Some notes we think can help:
- Zerillos: "I got it from this IP - 67.202.26.75 - It did NOT visit robots.TXT "
Thanks for your feedback please fix your file by renaming it to robots.txt
-jdMorgan: "As a result, we have little tolerance for robots that don't honor robots.txt or which consume excessive bandwidth from our servers while providing no 'return' for us in the form of traffic to our sites."
We couldn't agree with you more. But our crawler does honor robots.txt and limits crawling speed for each domain to ensure low bandwidth consumption. We think the easiest way for you to block us is to follow our instructions and change your robots.txt.
-Mokita: "Is NetSeer the same company (or run by the same people) as InternetSeer"
Thanks for the feedback. No we are not related to InternetSeer. NetSeer is a new indexing and conceptual matching technology. Most of the core group are from UCLA. We will have more information on our website soon
-blend27: Thanks for the feedback and good catch :) The webpages currently online are only templates provided by designers. We just put them online for crawler information page. We should have our live website sometime soon. Check back for our real career page sometime soon. We have junior and senior sys admin positions available.
- NemoNemo: "This crawler gets robots.txt but doesn't respect it. I say BAN!" Please provide us more information to check our logs. Teemer is checking for robots.txt for each and every domain. Please email us your robots.txt and we would be happy to give you feedback.
We want to emphasize our goal again. As a legitimate crawler with long term plans we want to be your friendly crawler. We know for many reasons you might not want us to crawl your website, and we respet that. That's why the best way to stop us crawling your website is to follow instructions and change your robots.txt.
Thanks
NetSeer Team
Going to try a robots exclusion (I don't really want to firewall off Amazon's EC2 IP space), but I am not hopeful that these people will do the right thing here.
I do not see any possibility to specifically disallow Teemer.
I see your emoticon, so my answer is aimed other people, who are not regular readers of these forums. This thread comes up at No 1 for "Netseer" in Google.
I structure robots.txt such that it allows a tiny handful of crawlers and disallows everything else, known and unknown.
There are so many crawlers around now it is impossible to keep up with them all. Plus doing it this way means that when a previously unknown bot visits for the first time, you can see at glance if they obey robots.txt and 403 them if necessary.
I used to have a lengthy robots.txt that required constant maintenance adding new crawlers. Now it is short and sweet and requires no maintenance.
[edited by: Mokita at 12:37 am (utc) on Nov. 19, 2007]
What prompted me to get onto this one are 404s that come from Google AdWords as a source, no referring link.

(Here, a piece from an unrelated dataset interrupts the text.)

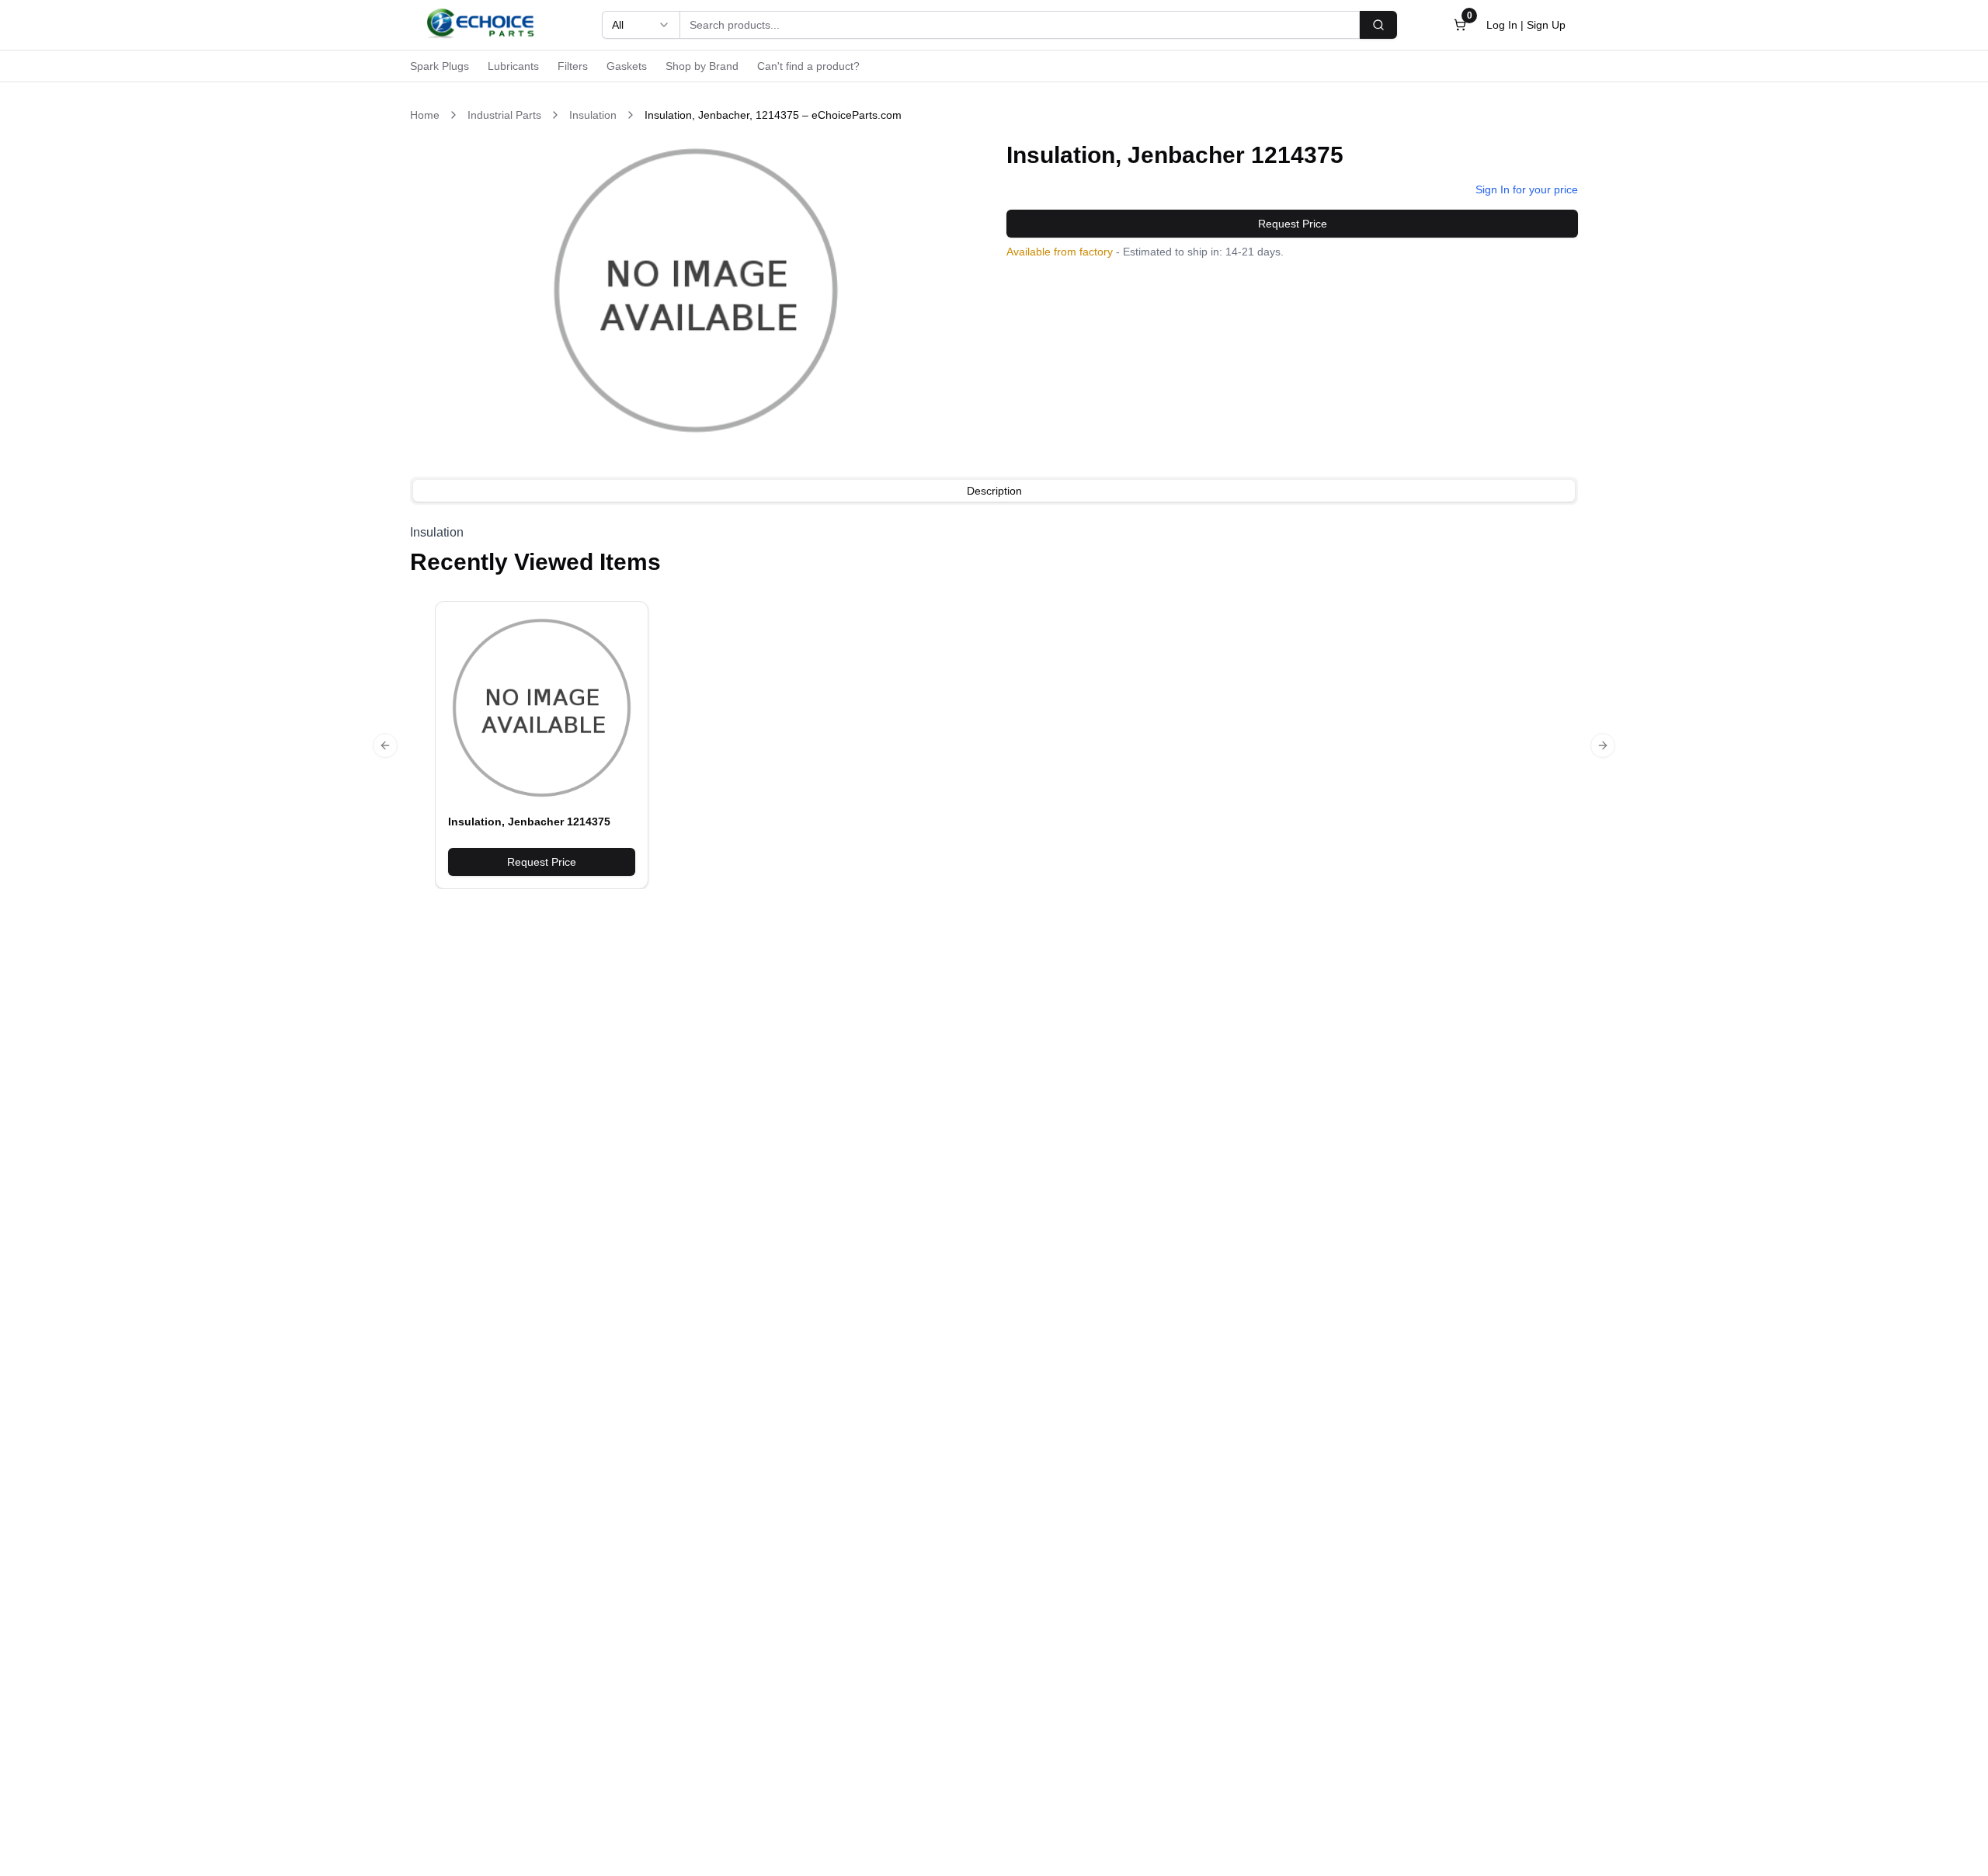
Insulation (593, 115)
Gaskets (626, 66)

They all say: User Agent = PRCrawler/Nutch-0.9 (data mining development project)
All IPs belong to Amazon.
Now, this is something I never thought about before: Does Google charge us for “clicks” from spiders, bots, whatever?
P.S.
The reason for 404s is the fact that “?” gets somehow evaded, so any variable applied to the end of URL creates non-existing page. If you have Google’s tagging turned on, no link will work in such cases.
Would whole 67.202.x.x belong to the same entity?
NO.
Just the 0-63-Class C of the 202 Class B.
They all say: User Agent = PRCrawler/Nutch-0.9 (data mining development project)
Nutch-Annything is basically bad, however. . .I seem to recall some reference, somewhere that google (or perhaps another was using a Nutch from THIS Amazon for something.
All IPs belong to Amazon.
Don't confuse this Amazon with the other Amazon.
This Amazon is basically a reseller.
Amazon Development Centre South Africa
Now, this is something I never thought about before: Does Google charge us for “clicks” from spiders, bots, whatever?
No clue from me, however I believe there is a forum at Webmaster World focused on googles click through program?